410. Die Kreuze bei Reicholzheim.

Vor Zeiten gingen einmal ein schönes Mädchen, dessen Bruder und zehn andere Bursche aus Höhfeld von der Kirchweihe in Waldenhausen heim. Kaum waren sie aus dem Orte, so bekamen die zehn Bursche wegen des Mädchens, in das alle verliebt waren, miteinander Händel, wobei einer getödtet wurde. Zwar[364] setzten sie hierauf ihren Weg zusammen fort, allein auf der Höhe hinter Reicholzheim erneuerten sie den Streit mit solcher Wuth, daß die neun Bursche auf dem Platze blieben. Als der Bruder des Mädchens das große Unglück betrachtete, das sie durch ihre Gefallsucht angerichtet, hieb er ihr mit seinem Schwerte den Kopf ab. Dann ging er fort bis auf die Gamburger Steige; nahm aber dort auch sich das Leben. An diesem so wie an jedem andern Platze, wo ein Bursch gefallen, steht ein steinernes Kreuz, und ein hoher Stein mit einem eingehauenen Schwerte da, wo das Mädchen umgekommen.
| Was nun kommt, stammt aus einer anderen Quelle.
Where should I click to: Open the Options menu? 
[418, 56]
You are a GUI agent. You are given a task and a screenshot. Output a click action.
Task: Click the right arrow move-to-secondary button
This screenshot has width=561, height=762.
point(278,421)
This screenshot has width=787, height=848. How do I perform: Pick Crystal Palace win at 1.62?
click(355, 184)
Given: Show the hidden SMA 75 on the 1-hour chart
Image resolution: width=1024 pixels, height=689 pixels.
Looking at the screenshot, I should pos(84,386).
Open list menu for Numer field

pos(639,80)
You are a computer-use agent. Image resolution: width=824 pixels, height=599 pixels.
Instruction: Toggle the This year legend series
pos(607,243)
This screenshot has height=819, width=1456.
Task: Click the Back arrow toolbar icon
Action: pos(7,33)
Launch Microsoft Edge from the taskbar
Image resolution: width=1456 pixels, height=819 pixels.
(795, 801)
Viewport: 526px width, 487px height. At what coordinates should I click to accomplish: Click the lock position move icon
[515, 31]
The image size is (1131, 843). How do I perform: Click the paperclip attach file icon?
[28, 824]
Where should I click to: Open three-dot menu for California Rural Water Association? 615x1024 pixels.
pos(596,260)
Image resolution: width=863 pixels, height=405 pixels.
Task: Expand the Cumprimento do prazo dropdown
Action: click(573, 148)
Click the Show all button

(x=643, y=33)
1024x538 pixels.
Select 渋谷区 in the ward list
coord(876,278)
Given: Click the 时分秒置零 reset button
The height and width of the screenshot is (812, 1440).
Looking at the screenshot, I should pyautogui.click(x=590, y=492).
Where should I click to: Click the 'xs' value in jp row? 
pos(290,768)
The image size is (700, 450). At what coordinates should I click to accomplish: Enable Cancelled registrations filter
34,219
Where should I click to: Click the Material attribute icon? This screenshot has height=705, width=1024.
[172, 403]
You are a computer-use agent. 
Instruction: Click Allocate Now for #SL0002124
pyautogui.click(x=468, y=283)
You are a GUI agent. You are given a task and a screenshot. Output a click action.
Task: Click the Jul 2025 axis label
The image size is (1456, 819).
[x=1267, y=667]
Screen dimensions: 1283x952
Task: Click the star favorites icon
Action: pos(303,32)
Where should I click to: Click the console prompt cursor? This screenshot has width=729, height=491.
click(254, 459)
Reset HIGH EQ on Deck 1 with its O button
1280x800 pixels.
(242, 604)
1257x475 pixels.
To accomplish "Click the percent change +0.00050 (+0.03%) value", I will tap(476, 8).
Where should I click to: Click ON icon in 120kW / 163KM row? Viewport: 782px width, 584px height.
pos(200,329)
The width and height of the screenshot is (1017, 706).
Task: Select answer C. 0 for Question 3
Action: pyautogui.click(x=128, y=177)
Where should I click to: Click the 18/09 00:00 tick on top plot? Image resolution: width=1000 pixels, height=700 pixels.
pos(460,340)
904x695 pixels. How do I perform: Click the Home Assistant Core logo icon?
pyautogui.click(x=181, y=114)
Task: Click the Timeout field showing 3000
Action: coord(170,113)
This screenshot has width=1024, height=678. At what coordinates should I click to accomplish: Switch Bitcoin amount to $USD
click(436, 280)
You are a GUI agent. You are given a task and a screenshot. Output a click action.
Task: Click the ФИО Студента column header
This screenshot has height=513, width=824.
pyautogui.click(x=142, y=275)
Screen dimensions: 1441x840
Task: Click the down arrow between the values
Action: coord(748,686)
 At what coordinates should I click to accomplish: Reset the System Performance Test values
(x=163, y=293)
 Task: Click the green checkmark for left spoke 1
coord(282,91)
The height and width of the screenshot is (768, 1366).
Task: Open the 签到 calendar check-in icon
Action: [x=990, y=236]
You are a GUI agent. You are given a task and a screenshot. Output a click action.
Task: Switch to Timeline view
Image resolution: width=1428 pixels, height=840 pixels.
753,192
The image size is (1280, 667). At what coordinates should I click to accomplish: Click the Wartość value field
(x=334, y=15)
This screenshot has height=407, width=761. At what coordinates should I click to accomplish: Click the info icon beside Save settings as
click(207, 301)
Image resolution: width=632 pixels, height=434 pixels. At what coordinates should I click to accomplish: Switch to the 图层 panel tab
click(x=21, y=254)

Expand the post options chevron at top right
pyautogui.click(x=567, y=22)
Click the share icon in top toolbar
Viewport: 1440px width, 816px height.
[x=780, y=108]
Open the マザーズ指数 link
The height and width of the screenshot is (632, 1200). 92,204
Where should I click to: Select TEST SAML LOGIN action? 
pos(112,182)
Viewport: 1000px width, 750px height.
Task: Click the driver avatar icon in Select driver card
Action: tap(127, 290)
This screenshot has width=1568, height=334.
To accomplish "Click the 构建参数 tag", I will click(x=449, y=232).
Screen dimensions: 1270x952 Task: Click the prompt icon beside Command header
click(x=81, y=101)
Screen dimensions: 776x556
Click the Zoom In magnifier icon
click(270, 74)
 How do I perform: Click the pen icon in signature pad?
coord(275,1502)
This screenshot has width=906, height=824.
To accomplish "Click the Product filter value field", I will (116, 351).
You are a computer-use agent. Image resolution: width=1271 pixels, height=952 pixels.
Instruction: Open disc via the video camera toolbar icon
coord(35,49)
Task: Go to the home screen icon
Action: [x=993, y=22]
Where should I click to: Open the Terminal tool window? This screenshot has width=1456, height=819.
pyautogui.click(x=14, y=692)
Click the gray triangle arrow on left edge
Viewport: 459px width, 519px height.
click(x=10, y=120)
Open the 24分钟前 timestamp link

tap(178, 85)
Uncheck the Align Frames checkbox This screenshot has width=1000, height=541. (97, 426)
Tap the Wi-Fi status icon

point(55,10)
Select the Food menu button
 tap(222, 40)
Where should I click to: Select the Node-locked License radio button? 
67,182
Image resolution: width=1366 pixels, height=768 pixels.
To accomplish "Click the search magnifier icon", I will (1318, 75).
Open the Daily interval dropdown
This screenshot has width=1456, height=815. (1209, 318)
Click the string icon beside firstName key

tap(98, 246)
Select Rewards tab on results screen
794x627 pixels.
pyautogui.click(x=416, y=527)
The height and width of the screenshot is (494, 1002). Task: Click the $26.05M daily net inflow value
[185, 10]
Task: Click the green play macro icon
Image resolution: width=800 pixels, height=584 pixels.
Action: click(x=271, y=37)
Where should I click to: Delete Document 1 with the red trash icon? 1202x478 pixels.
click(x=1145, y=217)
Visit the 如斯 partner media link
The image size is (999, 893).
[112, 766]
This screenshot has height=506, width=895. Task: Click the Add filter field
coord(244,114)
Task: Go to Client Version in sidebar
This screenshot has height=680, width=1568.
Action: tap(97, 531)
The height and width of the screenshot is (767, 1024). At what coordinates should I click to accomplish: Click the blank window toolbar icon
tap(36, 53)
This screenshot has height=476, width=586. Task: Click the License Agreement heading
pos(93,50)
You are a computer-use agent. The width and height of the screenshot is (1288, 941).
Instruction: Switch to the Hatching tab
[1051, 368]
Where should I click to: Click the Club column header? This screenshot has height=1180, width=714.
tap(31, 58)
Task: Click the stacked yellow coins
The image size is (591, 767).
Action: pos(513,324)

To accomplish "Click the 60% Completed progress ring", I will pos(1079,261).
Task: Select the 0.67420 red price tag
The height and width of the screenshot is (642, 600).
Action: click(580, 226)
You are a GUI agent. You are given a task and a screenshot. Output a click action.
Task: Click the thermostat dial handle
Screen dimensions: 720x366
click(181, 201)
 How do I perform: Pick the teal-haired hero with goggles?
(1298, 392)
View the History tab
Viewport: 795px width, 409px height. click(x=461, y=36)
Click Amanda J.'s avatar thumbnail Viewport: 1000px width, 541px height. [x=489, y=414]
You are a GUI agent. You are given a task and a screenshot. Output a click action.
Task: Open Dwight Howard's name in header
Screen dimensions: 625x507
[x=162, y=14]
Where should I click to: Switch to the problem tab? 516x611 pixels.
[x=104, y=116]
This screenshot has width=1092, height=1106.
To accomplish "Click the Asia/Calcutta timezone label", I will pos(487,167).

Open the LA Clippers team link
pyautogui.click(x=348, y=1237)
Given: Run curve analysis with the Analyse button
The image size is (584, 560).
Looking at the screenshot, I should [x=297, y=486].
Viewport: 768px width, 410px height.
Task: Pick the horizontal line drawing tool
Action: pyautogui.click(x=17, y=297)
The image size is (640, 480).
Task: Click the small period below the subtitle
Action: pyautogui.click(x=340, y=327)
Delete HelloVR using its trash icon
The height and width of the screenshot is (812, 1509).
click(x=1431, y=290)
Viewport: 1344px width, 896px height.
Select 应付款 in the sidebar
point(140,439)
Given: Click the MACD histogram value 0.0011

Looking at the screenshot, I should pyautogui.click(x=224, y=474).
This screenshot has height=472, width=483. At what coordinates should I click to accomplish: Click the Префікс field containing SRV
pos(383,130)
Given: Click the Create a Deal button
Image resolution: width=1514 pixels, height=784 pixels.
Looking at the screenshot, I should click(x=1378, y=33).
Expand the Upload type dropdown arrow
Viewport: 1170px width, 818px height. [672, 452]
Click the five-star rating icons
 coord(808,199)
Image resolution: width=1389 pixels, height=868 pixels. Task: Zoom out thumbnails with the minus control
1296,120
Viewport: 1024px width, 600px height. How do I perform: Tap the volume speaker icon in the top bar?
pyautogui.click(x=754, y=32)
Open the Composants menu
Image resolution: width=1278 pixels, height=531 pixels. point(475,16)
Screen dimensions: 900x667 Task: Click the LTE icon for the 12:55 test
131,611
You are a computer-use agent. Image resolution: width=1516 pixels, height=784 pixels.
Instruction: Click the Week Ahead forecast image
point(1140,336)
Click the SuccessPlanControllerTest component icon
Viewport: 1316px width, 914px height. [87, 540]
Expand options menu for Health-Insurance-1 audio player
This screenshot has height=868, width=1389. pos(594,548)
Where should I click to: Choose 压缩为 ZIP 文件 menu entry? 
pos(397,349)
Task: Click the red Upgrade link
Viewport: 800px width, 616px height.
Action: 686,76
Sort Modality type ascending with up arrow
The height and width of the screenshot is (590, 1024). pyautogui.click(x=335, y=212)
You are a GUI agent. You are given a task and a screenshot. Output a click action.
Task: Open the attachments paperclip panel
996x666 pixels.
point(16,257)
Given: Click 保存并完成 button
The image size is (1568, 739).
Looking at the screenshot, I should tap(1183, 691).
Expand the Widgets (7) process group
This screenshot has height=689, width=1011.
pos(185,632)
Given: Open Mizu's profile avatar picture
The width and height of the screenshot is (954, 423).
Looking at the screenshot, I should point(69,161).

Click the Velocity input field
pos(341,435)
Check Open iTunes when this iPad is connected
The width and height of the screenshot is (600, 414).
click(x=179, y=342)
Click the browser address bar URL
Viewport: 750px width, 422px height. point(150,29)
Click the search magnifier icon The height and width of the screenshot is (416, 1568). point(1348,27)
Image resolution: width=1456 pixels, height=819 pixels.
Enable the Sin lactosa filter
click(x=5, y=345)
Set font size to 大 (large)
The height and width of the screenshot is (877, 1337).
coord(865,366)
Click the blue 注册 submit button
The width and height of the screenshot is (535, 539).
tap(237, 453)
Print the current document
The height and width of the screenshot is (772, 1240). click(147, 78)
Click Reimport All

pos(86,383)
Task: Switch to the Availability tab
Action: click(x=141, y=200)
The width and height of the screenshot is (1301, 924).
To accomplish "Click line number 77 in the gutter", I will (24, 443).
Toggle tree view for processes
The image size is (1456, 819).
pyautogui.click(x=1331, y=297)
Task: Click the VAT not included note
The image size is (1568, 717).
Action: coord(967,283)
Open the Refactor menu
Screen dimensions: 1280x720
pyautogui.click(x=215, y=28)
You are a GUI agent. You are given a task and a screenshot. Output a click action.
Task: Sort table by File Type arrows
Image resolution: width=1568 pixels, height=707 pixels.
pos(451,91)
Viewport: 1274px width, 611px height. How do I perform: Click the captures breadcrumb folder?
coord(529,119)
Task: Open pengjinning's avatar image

Auf den meisten Kreuzen ist ein Dolch, Messer, Schwert oder Doppelhammer eingehauen. Von dem obersten Kreuze bei Reicholzheim bis zum untersten war das Blut einem Bache ähnlich geflossen. Die dortigen Aecker heißen von diesem Vorgang die Streitäcker, und wegen desselben ist die Waldenhauser Kirchweihe für immer aufgehoben. Bei den Kreuzen spukt es in manchen Nächten, namentlich hängt sich ein schwarzer Mann den Vorübergehenden auf den Rücken und läßt sich eine gute Strecke von ihnen forttragen.